Set exercise. Please write out the whole listing below word for word, leaving out the pictures.

Entries on locating words and elements.
··········

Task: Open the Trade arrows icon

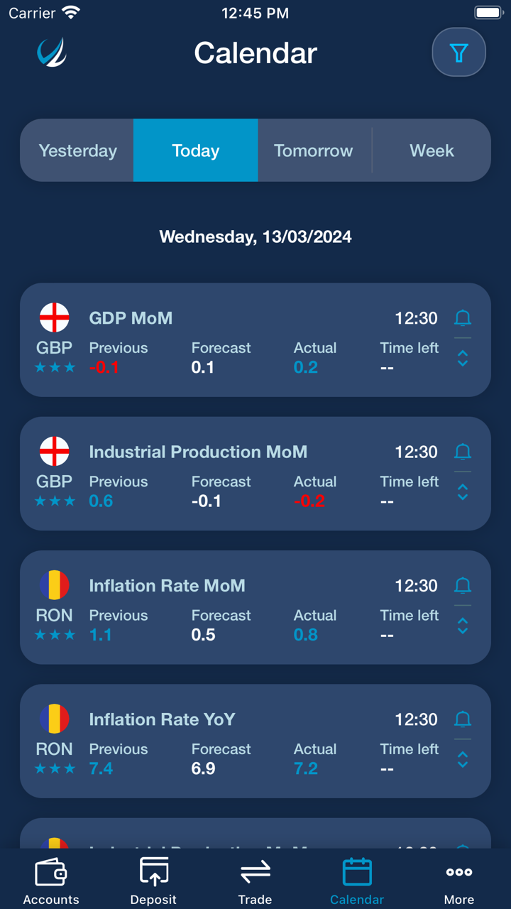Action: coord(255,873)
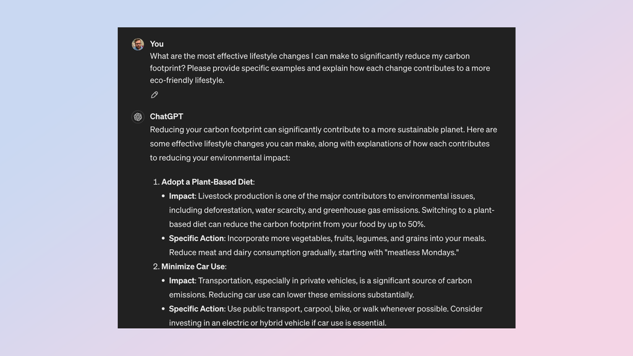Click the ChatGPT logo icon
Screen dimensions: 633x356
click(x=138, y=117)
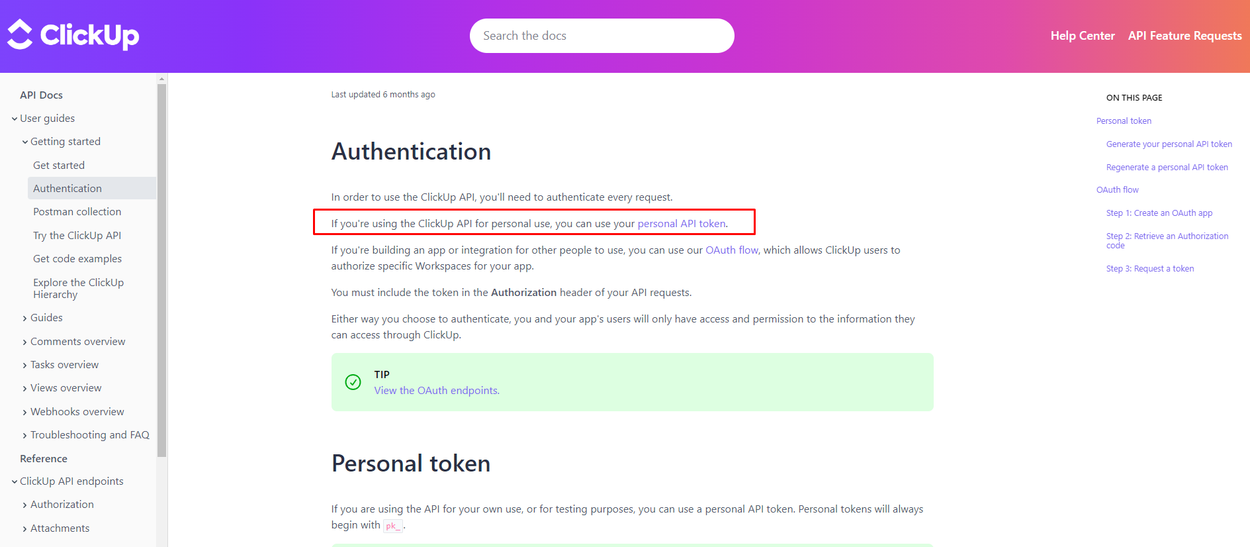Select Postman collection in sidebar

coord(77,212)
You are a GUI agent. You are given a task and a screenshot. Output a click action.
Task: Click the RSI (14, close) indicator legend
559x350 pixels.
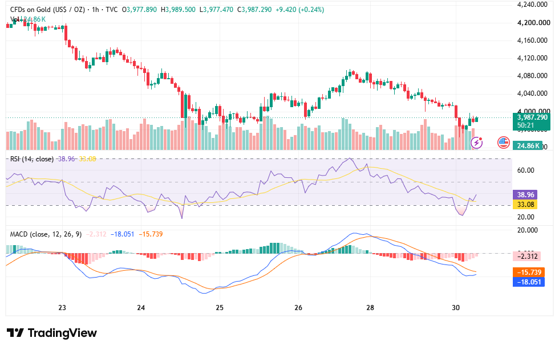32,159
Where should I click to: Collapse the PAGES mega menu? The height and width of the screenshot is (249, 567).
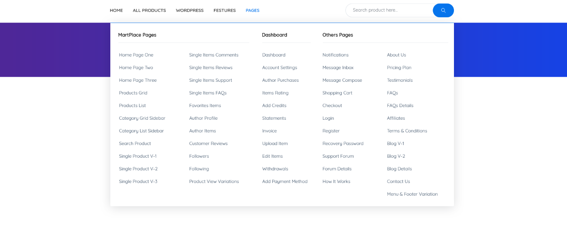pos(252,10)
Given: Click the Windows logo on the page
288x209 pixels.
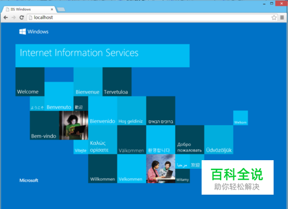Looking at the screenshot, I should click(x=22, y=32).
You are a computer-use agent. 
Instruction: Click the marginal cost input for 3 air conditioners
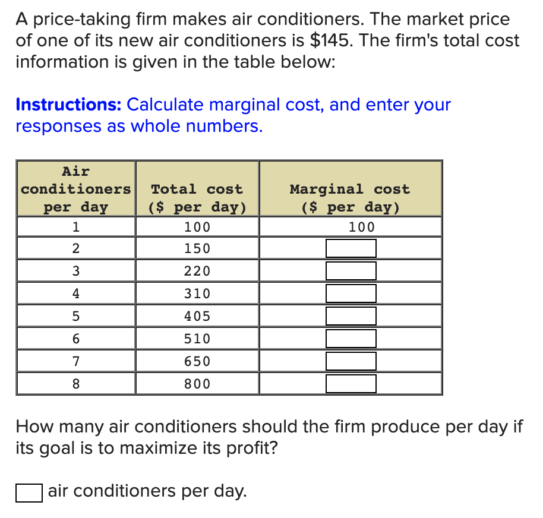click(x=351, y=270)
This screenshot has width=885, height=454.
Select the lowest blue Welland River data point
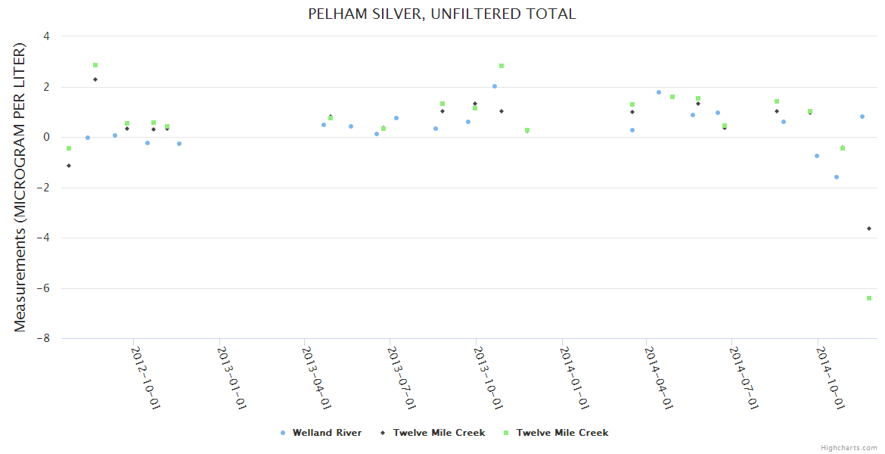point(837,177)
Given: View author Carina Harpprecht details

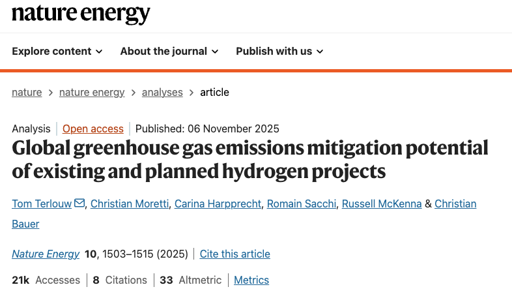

··········

Answer to this exercise.
Task: Open the Trade arrows icon

Action: coord(255,873)
Click the ChatGPT logo icon
Screen dimensions: 633x356
click(x=138, y=117)
Select Postman collection in sidebar

coord(77,212)
You are a GUI agent. You are given a task and a screenshot. Output a click action.
Task: Click the RSI (14, close) indicator legend
559x350 pixels.
32,159
Where should I click to: Collapse the PAGES mega menu? The height and width of the screenshot is (249, 567).
pos(252,10)
Given: Click the Windows logo on the page
288x209 pixels.
Looking at the screenshot, I should click(x=22, y=32).
You are a computer-use agent. 
Instruction: Click the marginal cost input for 3 air conditioners
click(x=351, y=270)
This screenshot has width=885, height=454.
Select the lowest blue Welland River data point
point(837,177)
Given: View author Carina Harpprecht details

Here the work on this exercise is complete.